Comprehensive Data Strategy
Microservices bring forward multiple challenges to managing, handling, and maintaining data. Each aspect of data, including data privacy, querying, and reporting, brings its own set of challenges. So, the data strategy would comprise multiple tactics, as we look here.
Data storage
Consider desired throughput and scalability, and application complexity, before you go for a data store.
Data Manipulation
Identify which data manipulation strategy would work the best for your services. You can either choose CRUD (Create, Read, Update, and Delete) with the same data model for write and read operations or CQRS (Command and Query responsibility) with separate data models for write and read operations.
Data Consistency
Consider your business use case before finalizing the consistency model. Most businesses choose to go with the “eventual consistency” model where the throughput of the system is the most critical performance factor.
Transaction handling
Build transactional business applications and the best way to achieve this is by using domain-driven design so that business and technical capabilities are best combined.
No Rewrites
Make an effort to ensure that you avoid every chance of rewriting codes from scratch unless and until that is absolutely necessary. The best way is always to reuse the code by retrofitting it.
Bring new to microservices
Bring in new functionalities straightaway in microservices instead of making them a part of the monolithic application. This will progressively mature your microservices architecture and reduce your dependence on the monolithic application.

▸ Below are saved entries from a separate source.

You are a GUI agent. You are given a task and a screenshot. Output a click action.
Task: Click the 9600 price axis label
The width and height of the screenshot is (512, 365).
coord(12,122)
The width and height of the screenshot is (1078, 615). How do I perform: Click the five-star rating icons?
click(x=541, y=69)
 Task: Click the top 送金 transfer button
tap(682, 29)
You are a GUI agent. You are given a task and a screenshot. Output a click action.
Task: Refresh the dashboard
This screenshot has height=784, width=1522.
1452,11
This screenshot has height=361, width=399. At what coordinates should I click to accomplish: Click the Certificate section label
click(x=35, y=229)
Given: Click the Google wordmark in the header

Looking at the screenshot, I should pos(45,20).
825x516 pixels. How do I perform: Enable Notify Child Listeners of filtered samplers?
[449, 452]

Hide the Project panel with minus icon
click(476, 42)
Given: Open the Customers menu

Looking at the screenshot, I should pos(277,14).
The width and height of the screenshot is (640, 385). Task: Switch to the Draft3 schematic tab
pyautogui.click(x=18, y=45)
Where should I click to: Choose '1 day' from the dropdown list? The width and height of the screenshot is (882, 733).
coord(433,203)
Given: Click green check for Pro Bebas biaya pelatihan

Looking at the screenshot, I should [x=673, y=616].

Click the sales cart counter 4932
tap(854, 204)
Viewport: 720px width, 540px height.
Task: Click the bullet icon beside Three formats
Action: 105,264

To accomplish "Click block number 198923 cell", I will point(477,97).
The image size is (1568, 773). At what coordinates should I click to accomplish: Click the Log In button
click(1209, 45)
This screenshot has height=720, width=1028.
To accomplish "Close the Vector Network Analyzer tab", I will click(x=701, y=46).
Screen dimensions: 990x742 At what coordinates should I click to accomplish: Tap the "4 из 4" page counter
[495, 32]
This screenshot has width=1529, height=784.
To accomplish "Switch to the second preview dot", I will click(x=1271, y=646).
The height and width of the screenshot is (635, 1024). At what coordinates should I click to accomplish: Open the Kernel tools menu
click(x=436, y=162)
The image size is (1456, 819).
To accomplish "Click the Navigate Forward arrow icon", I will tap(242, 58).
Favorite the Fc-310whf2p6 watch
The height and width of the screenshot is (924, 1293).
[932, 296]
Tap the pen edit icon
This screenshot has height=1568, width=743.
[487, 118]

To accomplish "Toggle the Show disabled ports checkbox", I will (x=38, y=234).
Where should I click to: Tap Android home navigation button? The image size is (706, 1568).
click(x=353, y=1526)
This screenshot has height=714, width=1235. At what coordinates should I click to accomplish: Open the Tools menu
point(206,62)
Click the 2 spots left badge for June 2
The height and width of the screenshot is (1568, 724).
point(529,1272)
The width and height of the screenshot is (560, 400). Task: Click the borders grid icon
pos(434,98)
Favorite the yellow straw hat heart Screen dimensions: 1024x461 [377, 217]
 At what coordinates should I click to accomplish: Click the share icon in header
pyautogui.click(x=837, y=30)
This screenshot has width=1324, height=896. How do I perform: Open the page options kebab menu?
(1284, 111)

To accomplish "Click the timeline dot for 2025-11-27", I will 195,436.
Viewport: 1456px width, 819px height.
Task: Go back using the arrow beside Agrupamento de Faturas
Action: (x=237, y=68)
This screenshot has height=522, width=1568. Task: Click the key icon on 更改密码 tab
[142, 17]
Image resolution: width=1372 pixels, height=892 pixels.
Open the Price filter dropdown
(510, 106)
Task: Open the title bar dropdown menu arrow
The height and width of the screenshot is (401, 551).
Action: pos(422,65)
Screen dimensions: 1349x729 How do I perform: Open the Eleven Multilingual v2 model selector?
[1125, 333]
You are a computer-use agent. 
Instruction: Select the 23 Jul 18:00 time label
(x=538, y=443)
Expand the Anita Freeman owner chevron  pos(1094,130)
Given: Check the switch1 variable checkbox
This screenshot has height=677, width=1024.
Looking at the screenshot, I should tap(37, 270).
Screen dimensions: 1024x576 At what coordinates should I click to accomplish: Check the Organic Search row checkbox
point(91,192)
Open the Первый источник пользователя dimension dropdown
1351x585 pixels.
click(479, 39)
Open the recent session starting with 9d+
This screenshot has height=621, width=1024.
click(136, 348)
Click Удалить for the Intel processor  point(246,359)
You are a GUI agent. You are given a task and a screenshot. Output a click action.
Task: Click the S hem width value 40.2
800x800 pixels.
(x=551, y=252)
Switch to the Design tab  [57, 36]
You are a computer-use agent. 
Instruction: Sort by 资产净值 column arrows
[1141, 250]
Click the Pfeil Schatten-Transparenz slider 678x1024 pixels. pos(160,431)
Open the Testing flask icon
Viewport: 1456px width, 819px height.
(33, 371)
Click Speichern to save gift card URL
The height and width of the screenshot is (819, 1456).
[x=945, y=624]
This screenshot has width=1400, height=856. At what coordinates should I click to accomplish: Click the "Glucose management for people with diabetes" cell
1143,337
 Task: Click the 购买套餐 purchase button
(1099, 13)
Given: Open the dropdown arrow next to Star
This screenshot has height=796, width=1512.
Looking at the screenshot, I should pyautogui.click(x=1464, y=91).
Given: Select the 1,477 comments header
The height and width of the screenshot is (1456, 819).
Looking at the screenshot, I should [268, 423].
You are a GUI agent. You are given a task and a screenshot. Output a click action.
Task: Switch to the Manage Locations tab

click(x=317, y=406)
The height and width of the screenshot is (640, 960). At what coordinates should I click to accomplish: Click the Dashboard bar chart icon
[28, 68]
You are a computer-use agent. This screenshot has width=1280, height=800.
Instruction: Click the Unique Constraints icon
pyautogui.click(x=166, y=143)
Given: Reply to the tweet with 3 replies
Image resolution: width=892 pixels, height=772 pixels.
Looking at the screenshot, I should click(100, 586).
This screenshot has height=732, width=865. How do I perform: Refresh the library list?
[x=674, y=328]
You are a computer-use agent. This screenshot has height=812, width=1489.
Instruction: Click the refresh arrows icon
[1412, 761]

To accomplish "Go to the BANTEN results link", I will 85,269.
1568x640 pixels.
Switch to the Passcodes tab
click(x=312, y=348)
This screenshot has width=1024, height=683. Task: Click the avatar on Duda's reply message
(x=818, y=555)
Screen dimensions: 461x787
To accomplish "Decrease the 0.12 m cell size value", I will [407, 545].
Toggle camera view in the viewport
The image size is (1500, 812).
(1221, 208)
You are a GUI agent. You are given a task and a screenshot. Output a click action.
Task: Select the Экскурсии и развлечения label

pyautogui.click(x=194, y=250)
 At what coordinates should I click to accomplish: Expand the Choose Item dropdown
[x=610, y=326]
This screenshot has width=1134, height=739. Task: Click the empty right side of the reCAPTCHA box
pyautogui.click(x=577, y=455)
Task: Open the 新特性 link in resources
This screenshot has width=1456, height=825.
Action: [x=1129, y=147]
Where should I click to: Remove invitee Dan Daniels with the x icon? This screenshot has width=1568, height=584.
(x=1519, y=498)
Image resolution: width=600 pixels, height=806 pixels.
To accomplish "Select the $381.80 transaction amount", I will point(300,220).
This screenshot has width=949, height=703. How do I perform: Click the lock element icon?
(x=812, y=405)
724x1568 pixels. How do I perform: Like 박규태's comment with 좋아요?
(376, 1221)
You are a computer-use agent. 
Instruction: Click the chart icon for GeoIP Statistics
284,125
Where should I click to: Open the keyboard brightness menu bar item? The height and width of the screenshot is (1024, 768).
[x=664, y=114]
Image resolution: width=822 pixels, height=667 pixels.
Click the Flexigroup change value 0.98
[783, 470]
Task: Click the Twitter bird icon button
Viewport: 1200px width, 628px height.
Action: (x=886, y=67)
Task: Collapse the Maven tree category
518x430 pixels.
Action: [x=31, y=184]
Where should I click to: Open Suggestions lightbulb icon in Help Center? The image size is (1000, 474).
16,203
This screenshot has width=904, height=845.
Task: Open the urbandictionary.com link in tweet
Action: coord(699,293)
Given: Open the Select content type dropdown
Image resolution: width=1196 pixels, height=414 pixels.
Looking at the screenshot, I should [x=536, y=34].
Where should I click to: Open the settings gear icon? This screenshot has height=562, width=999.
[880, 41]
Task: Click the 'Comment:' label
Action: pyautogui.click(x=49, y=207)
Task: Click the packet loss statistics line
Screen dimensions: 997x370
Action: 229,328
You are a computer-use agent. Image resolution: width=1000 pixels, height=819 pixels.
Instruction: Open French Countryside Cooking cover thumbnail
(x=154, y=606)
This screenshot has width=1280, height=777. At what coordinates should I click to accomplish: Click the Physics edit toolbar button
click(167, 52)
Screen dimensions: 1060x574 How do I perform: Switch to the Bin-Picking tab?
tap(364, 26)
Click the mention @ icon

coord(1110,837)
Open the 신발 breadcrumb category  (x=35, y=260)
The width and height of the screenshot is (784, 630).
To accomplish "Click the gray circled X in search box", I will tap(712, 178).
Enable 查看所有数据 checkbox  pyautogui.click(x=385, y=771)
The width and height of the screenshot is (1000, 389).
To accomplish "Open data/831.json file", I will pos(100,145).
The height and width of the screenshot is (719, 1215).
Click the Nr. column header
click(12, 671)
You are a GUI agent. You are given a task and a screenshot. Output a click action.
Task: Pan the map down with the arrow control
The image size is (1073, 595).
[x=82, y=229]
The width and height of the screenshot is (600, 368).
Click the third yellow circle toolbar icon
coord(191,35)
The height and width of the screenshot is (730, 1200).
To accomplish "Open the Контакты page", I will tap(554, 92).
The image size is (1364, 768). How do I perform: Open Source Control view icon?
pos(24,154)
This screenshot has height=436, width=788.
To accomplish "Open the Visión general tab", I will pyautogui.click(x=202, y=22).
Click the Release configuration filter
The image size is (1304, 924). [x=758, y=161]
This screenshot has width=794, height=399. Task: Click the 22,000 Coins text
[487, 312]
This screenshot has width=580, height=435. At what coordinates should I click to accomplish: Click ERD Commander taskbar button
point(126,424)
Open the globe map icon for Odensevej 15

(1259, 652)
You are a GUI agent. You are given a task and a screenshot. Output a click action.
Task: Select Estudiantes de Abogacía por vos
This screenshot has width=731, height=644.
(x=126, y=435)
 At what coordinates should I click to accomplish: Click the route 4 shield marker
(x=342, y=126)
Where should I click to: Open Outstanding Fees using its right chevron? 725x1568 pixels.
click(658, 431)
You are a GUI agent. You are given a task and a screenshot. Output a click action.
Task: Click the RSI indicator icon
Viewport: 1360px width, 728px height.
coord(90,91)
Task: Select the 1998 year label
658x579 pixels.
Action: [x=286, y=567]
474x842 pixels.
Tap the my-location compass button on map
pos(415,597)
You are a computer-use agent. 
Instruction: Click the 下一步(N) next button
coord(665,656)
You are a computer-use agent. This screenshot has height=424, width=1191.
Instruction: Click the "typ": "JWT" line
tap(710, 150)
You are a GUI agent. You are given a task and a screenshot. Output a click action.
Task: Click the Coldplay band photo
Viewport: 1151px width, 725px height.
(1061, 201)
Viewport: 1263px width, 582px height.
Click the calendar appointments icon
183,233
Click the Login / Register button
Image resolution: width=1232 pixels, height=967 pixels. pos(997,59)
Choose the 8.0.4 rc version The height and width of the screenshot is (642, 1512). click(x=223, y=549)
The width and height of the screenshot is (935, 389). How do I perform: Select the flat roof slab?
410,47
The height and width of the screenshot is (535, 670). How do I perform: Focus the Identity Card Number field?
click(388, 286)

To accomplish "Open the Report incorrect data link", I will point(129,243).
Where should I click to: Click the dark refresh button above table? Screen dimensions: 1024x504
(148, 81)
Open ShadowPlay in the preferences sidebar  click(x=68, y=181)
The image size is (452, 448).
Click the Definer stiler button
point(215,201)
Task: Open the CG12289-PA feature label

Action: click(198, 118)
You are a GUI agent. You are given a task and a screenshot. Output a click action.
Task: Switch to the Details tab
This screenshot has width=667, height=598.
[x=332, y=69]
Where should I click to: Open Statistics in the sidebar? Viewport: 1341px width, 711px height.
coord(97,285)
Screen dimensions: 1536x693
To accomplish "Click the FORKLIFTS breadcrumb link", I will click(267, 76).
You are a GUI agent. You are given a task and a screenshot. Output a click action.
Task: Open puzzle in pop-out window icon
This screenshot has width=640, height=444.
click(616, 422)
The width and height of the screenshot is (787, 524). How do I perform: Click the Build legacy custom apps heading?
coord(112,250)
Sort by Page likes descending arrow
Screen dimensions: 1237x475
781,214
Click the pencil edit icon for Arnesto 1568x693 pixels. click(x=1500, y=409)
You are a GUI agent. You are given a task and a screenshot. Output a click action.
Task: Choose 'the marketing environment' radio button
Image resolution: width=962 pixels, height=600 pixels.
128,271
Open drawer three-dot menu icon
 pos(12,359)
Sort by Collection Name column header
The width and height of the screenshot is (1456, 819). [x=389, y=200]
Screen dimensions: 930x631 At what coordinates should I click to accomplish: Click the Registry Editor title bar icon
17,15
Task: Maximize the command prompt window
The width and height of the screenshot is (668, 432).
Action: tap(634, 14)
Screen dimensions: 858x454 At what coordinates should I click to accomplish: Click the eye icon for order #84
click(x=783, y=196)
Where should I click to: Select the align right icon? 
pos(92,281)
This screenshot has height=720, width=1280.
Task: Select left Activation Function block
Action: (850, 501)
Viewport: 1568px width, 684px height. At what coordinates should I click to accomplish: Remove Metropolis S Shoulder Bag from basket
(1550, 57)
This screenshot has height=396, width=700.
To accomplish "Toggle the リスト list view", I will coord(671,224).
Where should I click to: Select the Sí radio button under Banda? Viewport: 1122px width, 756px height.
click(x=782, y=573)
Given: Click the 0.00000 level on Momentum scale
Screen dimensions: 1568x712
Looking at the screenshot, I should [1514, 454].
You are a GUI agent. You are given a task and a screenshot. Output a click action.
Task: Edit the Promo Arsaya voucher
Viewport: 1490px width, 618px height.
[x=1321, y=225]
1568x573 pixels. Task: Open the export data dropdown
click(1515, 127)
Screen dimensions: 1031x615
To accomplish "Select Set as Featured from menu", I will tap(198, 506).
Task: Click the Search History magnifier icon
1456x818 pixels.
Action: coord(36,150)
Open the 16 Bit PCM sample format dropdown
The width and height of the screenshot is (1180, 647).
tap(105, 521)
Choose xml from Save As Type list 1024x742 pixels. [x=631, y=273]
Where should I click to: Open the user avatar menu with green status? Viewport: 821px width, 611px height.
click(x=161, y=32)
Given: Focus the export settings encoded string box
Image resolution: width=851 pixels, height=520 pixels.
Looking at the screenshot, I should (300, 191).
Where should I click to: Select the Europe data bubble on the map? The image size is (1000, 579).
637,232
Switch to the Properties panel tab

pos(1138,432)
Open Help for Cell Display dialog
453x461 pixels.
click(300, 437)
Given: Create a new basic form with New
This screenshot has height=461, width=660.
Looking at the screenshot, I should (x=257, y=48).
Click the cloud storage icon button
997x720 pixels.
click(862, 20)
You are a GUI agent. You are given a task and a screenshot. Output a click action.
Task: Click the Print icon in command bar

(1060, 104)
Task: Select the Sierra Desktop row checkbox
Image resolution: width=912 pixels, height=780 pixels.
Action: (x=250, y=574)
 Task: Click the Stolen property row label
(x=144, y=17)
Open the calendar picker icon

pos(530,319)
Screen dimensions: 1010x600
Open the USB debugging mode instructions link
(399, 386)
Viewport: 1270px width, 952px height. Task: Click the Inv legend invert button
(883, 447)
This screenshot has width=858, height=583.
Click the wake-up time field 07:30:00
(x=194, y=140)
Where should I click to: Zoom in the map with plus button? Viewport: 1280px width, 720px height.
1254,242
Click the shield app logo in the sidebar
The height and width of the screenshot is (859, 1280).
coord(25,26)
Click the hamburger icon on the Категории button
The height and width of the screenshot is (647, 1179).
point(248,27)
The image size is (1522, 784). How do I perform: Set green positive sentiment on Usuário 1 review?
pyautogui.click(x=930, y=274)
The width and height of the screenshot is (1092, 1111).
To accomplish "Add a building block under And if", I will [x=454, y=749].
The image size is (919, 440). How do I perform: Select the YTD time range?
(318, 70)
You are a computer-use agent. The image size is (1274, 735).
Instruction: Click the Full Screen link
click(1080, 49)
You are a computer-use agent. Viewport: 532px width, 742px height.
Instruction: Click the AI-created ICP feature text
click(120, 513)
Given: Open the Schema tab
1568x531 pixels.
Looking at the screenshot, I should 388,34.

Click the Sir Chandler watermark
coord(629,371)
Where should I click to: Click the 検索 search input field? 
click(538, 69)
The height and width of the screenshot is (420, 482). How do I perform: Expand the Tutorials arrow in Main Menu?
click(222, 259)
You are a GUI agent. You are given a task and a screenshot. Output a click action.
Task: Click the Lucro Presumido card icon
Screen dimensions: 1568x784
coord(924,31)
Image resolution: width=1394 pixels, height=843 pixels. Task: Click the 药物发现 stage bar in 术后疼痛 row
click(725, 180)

It’s more than technological upgradation
Being microservices-enabled might seem to be a journey to becoming technically superior; however, not without cultural changes and good governance.
In order to transition to using microservices, the majority of the work must be done in advance. At the micro level, it means making sure there are enough developers on staff with the necessary skill sets, working in a DevOps practice with appropriately structured teams.
You thus need to be ready to bring in new team members with cutting-edge technical skills and equip your existing team members to bear the brunt while the process of transition goes on. Change is thus a progressive process and will demand patient efforts from each stakeholder in the process.
Governance is significant while implementing microservices, as it commonly is in digital transformation. Build rules to ensure consistency in how various teams address microservices and define individual accountability towards their tasks. This prevents the costly and wasteful effort that would be duplicated and could have an influence on interoperability.
By establishing rules and standards before bringing in microservices, governance helps prevent errors, reduce costs, and assure an easy transition to a successful microservices ecosystem.
Embracing microservices the right way
“The meaning of microservices architecture has evolved over the past decade. People often think it’s about size, but it’s more important to design for replaceability,” founded the podcast by InfoQ, featuring Chris Richardson, James Lewis, and Katie Gamanji, three prominent software development and architecture experts.
As we saw, along with a strong inclination towards embracing the latest technologies and digital savviness, implementing microservices calls for a strong cultural shift. Understanding your business problem is more important than just harboring the intention to embrace microservices.
You first need to build a strong foundation for erecting the setup for microservices architecture, as microservices won’t be of any help to you in addressing the slowness of your software delivery process. As a result, you will first have to improve the maturity of your delivery process. Revolutionize each step, right from designing, coding, and maintenance, so that the overall maturity of the process enhances automatically.